EXCERPT PROVIDED:
====
The retrosynthetic analysis and the executions of the different fragments are described in the following sections.

5.2. C1–C8 tetraene fragment

For the synthesis of this fragment, a number of renowned reactions can be highlighted: Horner-Wadsworth- Emmons (HWE), Peterson olefination, Stille coupling, and related Negishi and Suzuki couplings. Evans and co-workers [18] were the first to report that the HWE reaction to couple the entire tetraene is not possible due to the unstable cyano group and tetraenes tendency to isomerisation. The uses of sp2-sp2 couplings methods such as the Stille coupling were tempting since the double bond geometries of the starting materials are completely retained in the reaction.
Based on the disconnections of the building blocks, the retrosynthetic analysis of tetraene can be divided into three groups (Scheme 3). Smith’s group choose to disconnect in position a and d which gives nitrile 29 and phosphate 30 [22], whereas Evans’ and Armstrong’s target was to create vinyl iodide 31 and phosphate 32, via b and d disconnections [18,21]. Finally, Masamune and Barrett chose c and d disconnections involving intermediates 33 and 34 [19,23].
In addition, a few other approaches and ideas for the synthesis of this fragment have been published. For example, Negishi et al. recently proposed that propyne bromoboration and tandem Pd-catalyzed cross coupling could be used in the synthesis of C1–C8 fragment [49].
====
(Entries drawn from a collection)

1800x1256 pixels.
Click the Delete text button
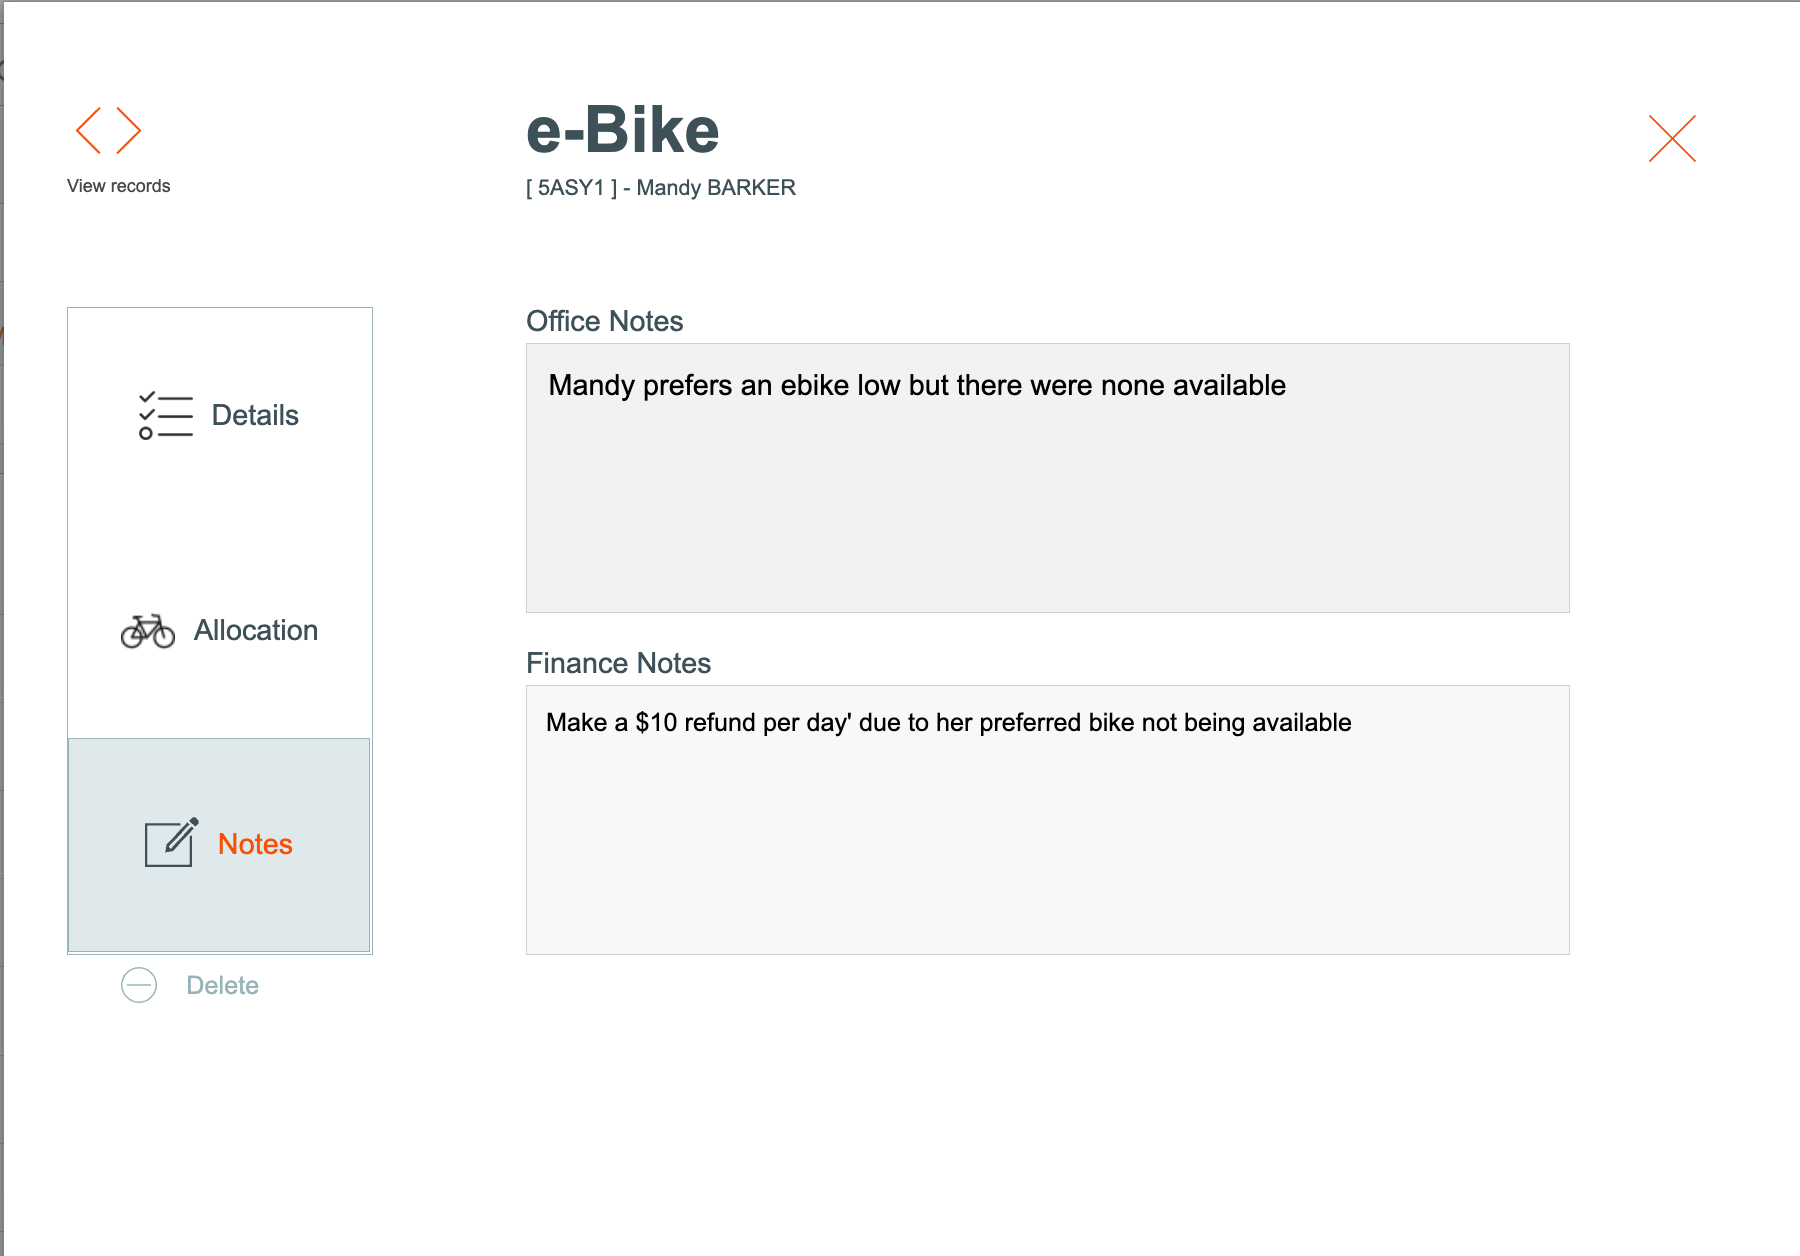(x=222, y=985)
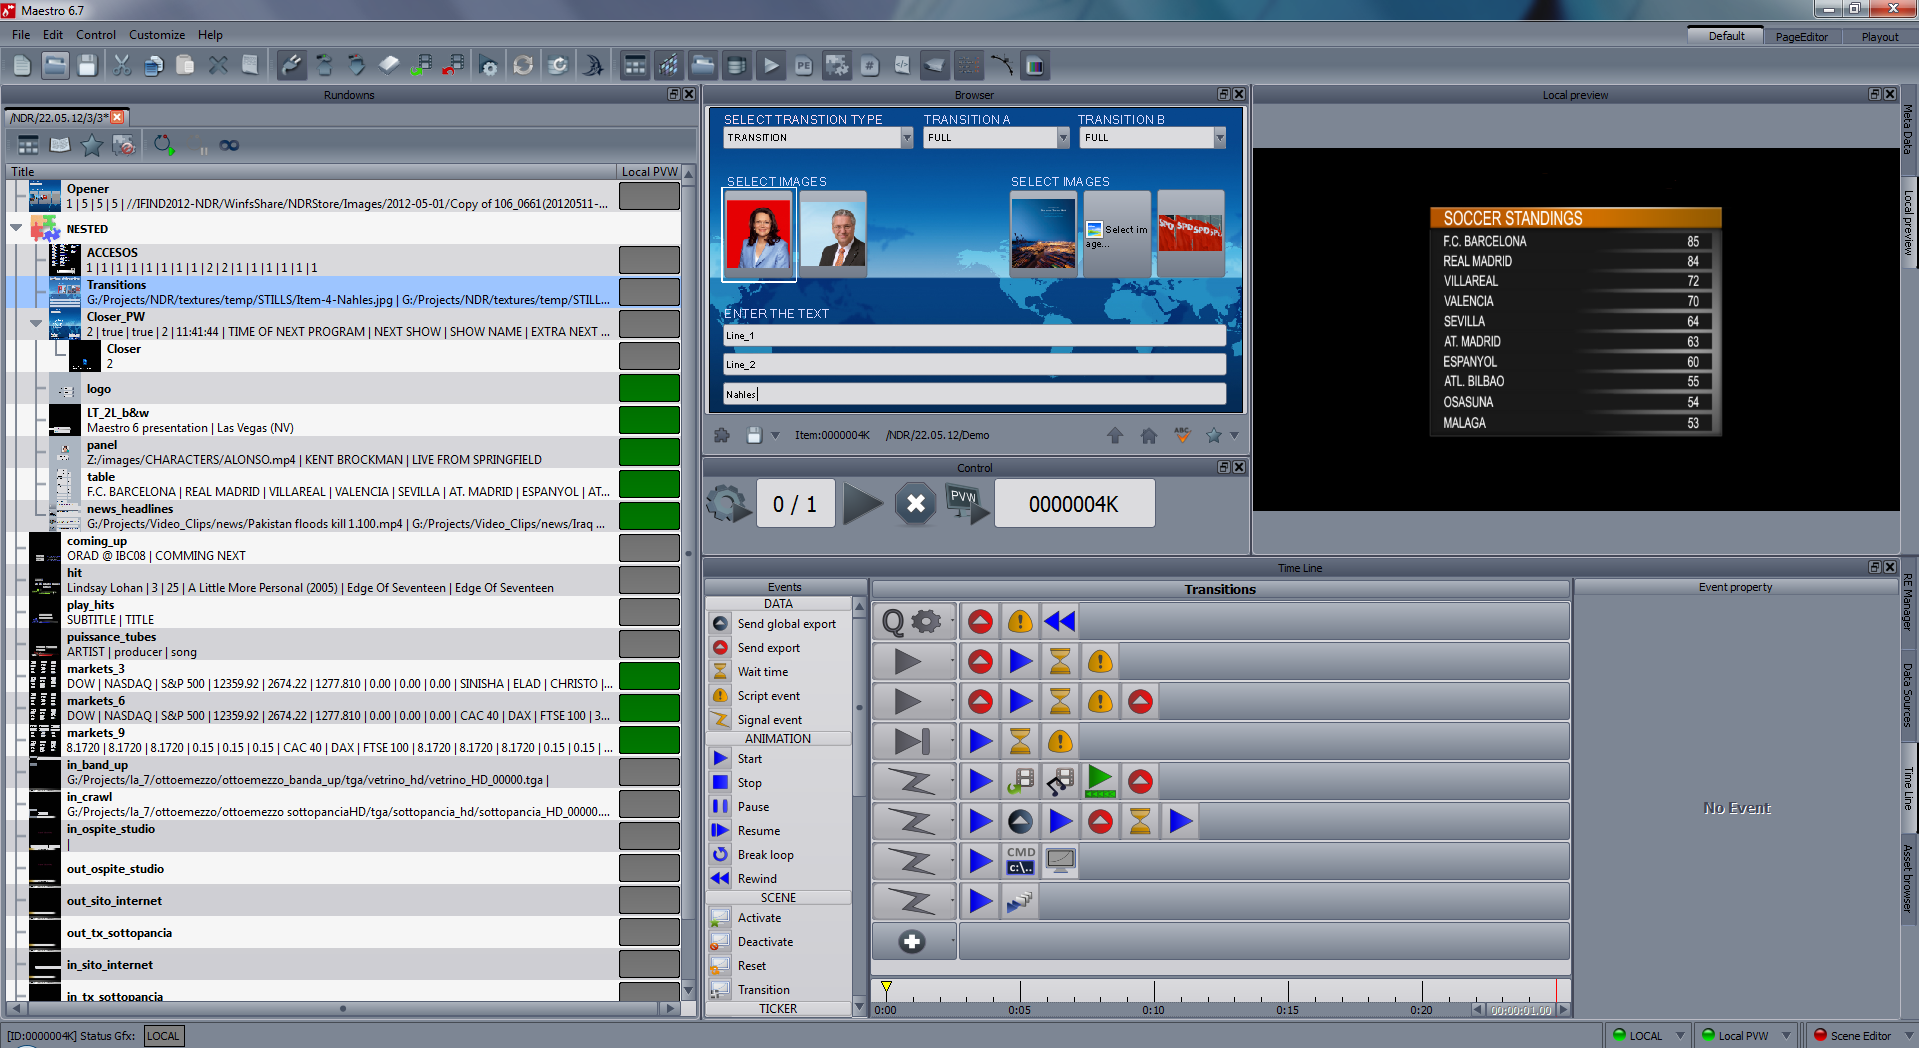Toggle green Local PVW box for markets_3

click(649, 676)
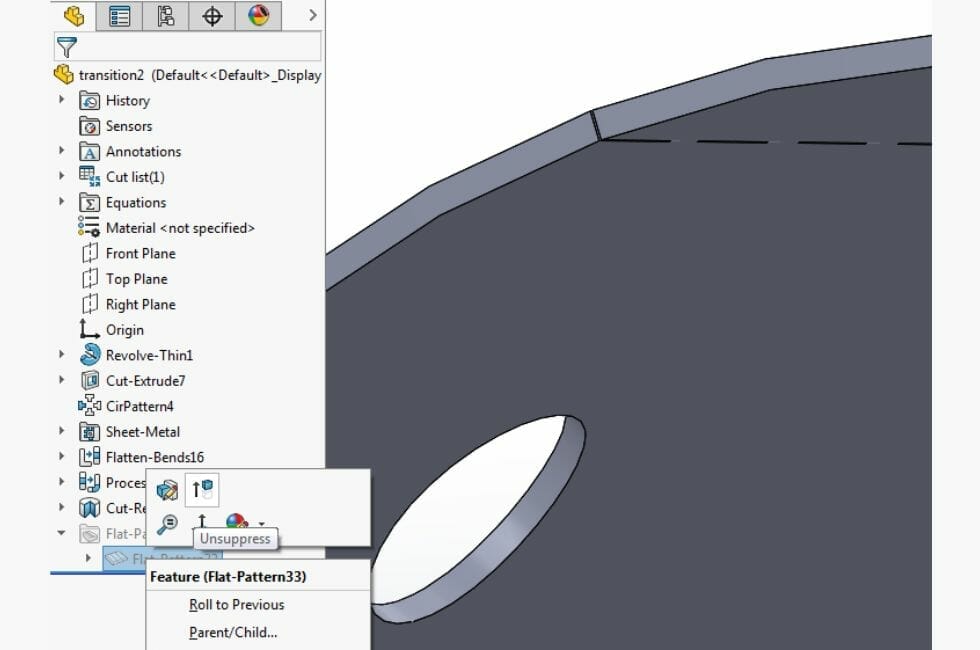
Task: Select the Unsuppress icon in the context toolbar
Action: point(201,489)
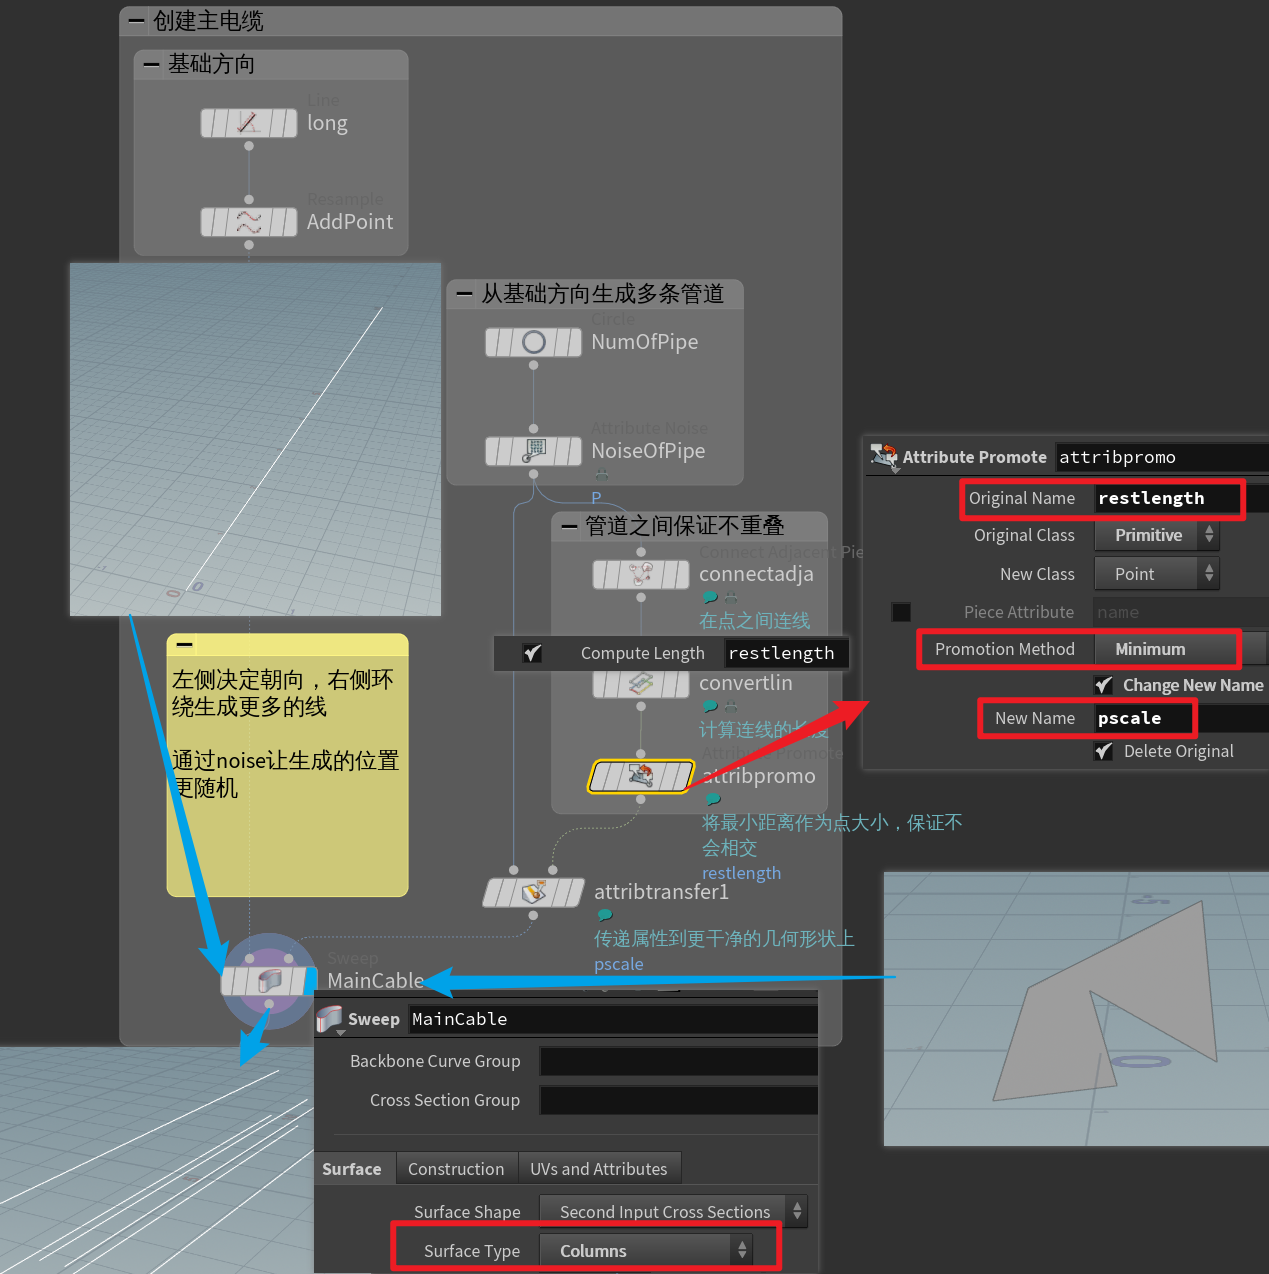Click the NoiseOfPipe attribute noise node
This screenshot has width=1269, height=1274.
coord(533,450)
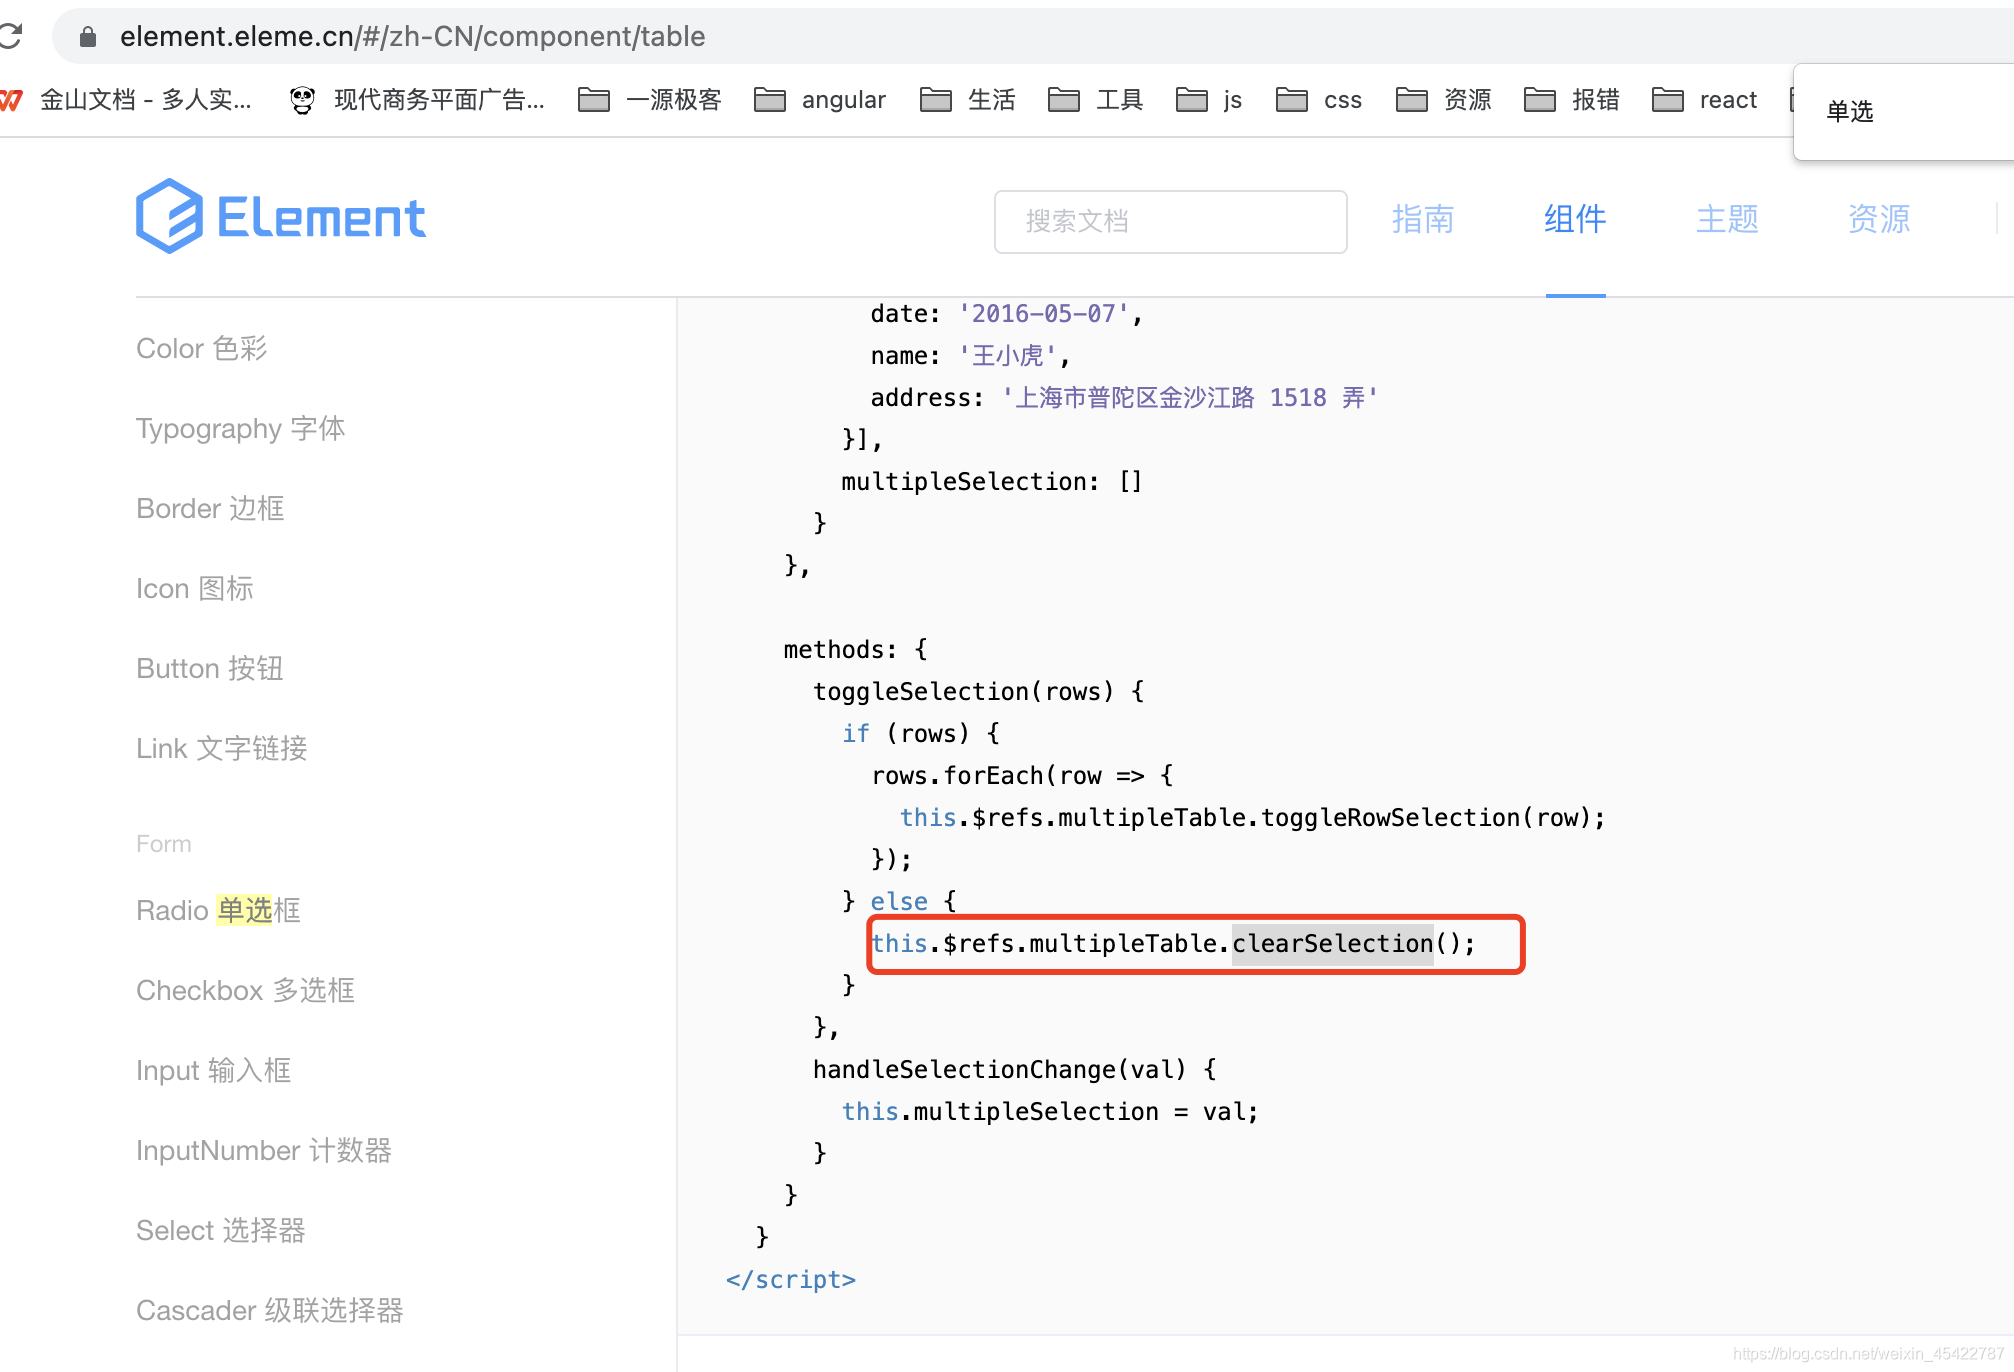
====
TASK LIST:
**a.** Summarize the excerpt on the C1–C8 tetraene fragment in two sentences.
**b.** According to the excerpt on the C1–C8 tetraene fragment, what did Smith's group obtain by disconnecting in positions a and d?
**c.** For each statement, say whether it agrees with the excerpt on the C1–C8 tetraene fragment, and quote the words that decide it.
(i) In the Stille coupling, the double bond geometries of the starting materials are fully kept.
(ii) Masamune and Barrett chose b and d disconnections.
(iii) Evans and co-workers were the first to report that the HWE reaction cannot couple the entire tetraene.

WRITTEN ANSWERS:
**a.** The C1–C8 tetraene fragment can be approached with reactions such as Horner-Wadsworth-Emmons (HWE), Peterson olefination, and Stille, Negishi, and Suzuki couplings, although Evans and co-workers reported that an HWE coupling of the entire tetraene is not possible because of the unstable cyano group and the tetraene's tendency to isomerize. The retrosynthetic analyses fall into three groups according to the disconnections chosen by Smith's group, by Evans and Armstrong, and by Masamune and Barrett, and Negishi et al. have also proposed propyne bromoboration with tandem Pd-catalyzed cross coupling for this fragment.

**b.** Nitrile 29 and phosphate 30.

**c.**
(i) Yes: "the double bond geometries of the starting materials are completely retained in the reaction"
(ii) No: "Masamune and Barrett chose c and d disconnections"
(iii) Yes: "Evans and co-workers [18] were the first to report that the HWE reaction to couple the entire tetraene is not possible"